If I were you I would sit her down for a bit of a reality check. Tell her how it is making you feel - talk about the emotions - tell her how you expect to be spoken to regardless if there is a wedding involved or not! Do not overlook your feelings to avoid hurting hers. Stand up for yourself and your boobs, girl! ;)

mumbron
25-06-2008, 12:00
:hugs:Instead of being a bridesmaid why don't you tell her you would just prefer to be a guest at her wedding and then she can find someone else to boss around because it sounds like your really stressed and you shouldn't be!!
Iwon't be telling my bridesmaide what they should be wearing underneath their dresses or that they can't lose weight or cut their hair i'm just glad that they can be part of mine and my df big day.
And i'm sure there are other things she should be stressing over not a dress or your weight...

NewBeginnings
25-06-2008, 12:03
OMG! :eek: I am completely dumbfounded by it all!

Jeepers... when I was getting married and we were shopping around I gave my bridesmaids the colour dress and shoes I wanted them to wear and told them to go get them. I didn't want them wearing the same thing... or something they would never wear again. So long as they were wearing a blue dress and silver shoes I didn't mind.

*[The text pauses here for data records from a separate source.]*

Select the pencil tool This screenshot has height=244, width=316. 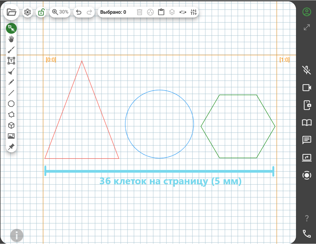[x=11, y=82]

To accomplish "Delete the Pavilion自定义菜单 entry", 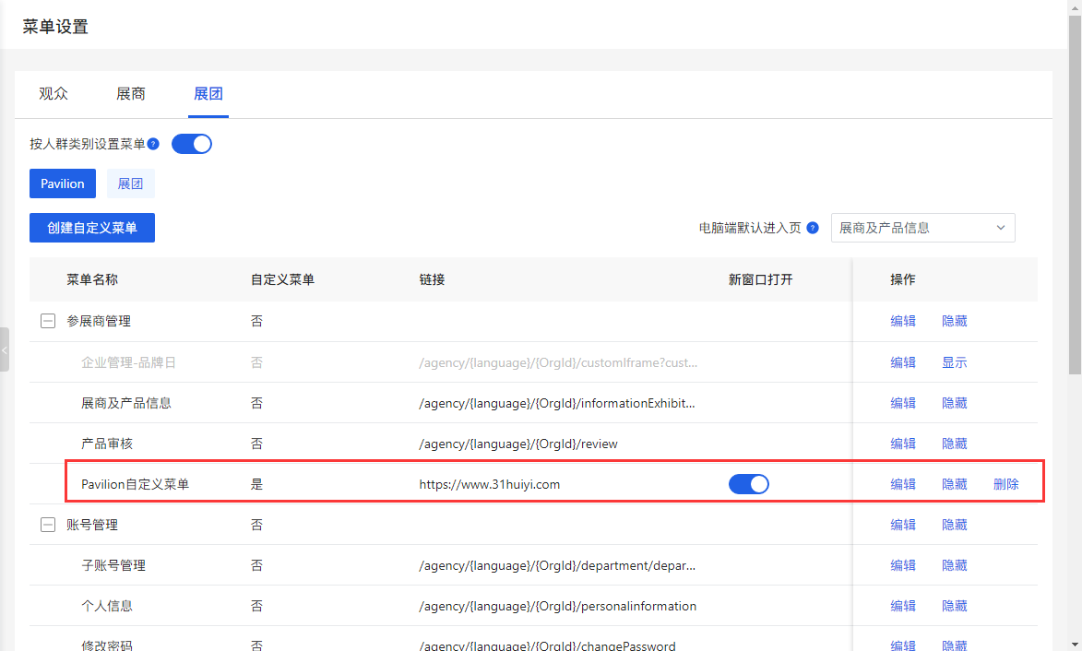I will (x=1005, y=483).
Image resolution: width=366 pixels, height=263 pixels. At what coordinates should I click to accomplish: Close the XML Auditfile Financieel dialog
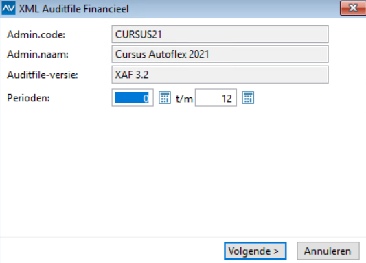[353, 8]
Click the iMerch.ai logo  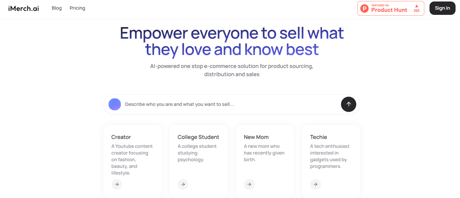23,8
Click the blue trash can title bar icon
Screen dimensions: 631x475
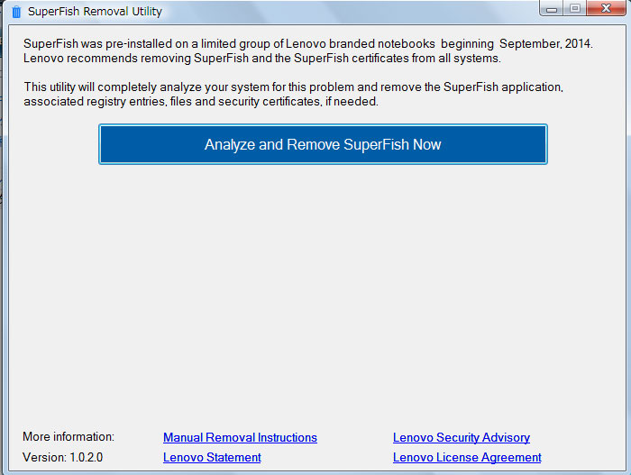pos(16,12)
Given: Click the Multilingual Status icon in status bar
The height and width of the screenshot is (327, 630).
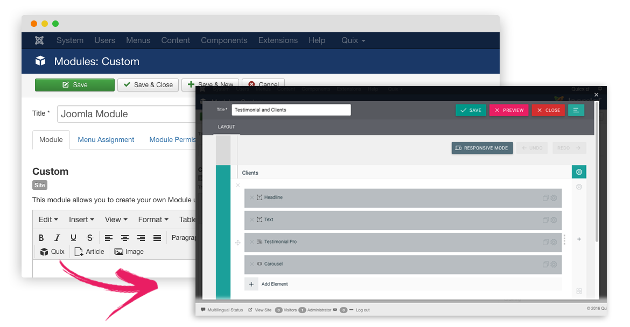Looking at the screenshot, I should click(x=202, y=310).
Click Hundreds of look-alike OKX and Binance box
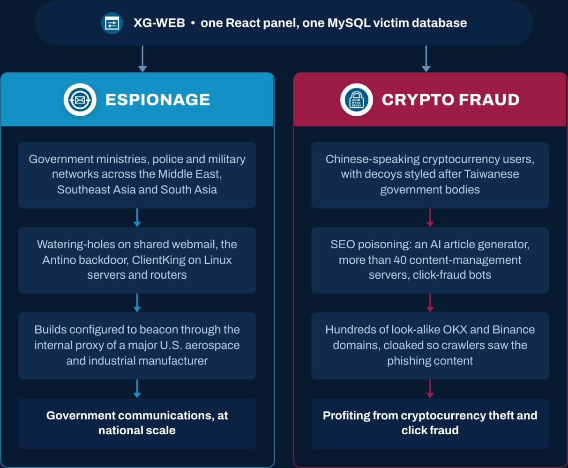Viewport: 568px width, 468px height. [430, 346]
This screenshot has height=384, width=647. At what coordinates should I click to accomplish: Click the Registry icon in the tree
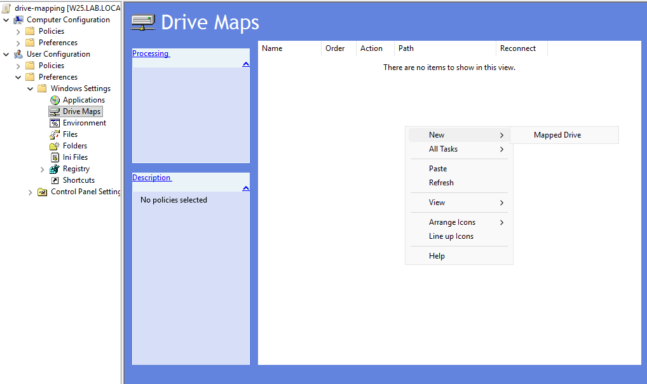point(55,169)
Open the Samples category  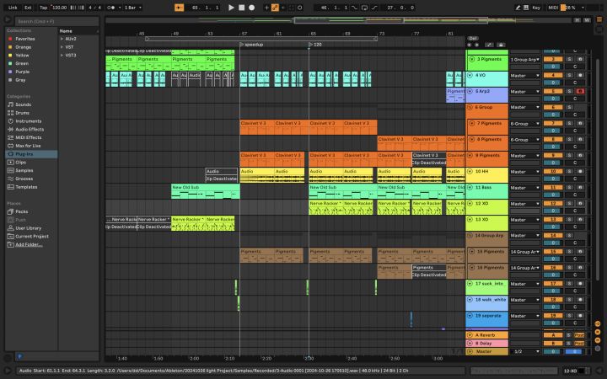24,170

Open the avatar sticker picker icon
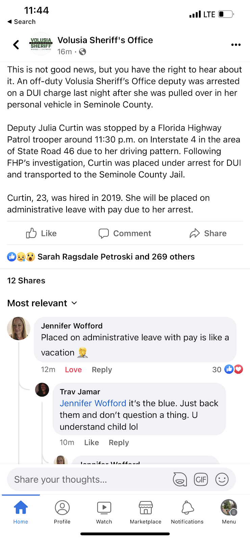(x=180, y=479)

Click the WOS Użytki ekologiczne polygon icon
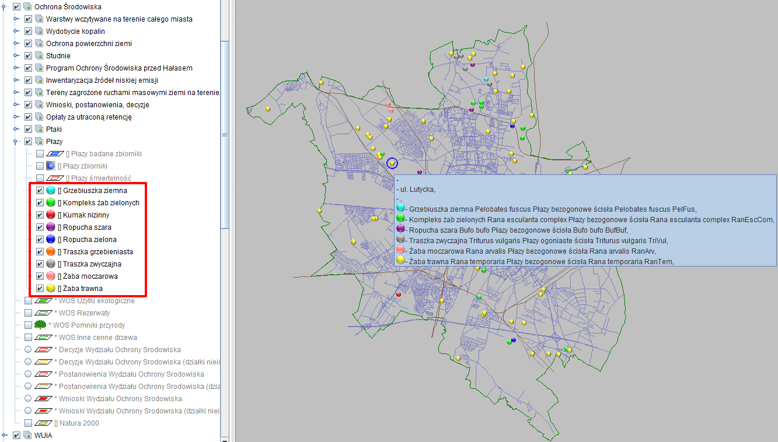coord(43,301)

I never even thought about their hair and makeup and what not!

FAR OUT! :eek:

I'd be telling her where to go personally! Or sitting down and having it all out with her. You are not a pony she can parade around in front of anyone.... that is completely wrong!:no:

sandy_1902
25-06-2008, 19:18
haha omg im amazed you have stayed in it as long as you have.


i would not stand to someone making me take my bra of if i did not want to.. or anyone see me in my underwear....

she is being Very POWER HUNGRY IMO.

i think you should be able to chose your own undies who cares are they having underwear pictures??